- O deputado Reginaldo Lopes (PT-MG) afirma que a redução da jornada de 44 para 40 horas semanais tem mais chances de avançar do que o fim da escala 6 por 1.
- A indústria já opera perto de quarenta horas; setores de comércio e serviços resistem ao fim do 6×1, mas sindicatos de São Paulo indicaram apoio à mudança.
- A proposta é defendida como forma de formalizar a economia, melhorar a saúde mental dos trabalhadores e reduzir faltas, com um dia adicional de descanso.
- A tramitação prevê votação ainda no primeiro semestre, com admissibilidade e criação de comissão especial, buscando calendário conjunto com o presidente da Câmara e parlamentares.

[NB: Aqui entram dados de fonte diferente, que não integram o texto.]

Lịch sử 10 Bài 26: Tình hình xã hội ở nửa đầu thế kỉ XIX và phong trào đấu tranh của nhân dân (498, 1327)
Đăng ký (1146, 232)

- No Senado, a pauta já avançou em etapas iniciais; técnicos destacam ganhos de produtividade com IA e com reforma tributária, defendendo que custos não serão maiores e que a indústria manterá competitividade.
O fim da escala 6×1 é tema de debate no Congresso, com maior probabilidade de avanço da redução da jornada de 44 para 40 horas semanais. A defesa é feita pelo deputado Reginaldo Lopes (PT-MG), em entrevista ao UOL News, 2ª edição, do Canal UOL.
Segundo Lopes, a indústria já opera perto de 40 horas semanais e o principal entrave é o fim da escala 6 por 1. Ele ressaltou que o setor de comércio e serviços ainda resistem, apesar de a média do 5×2 já alcançar cerca de 39,2 horas.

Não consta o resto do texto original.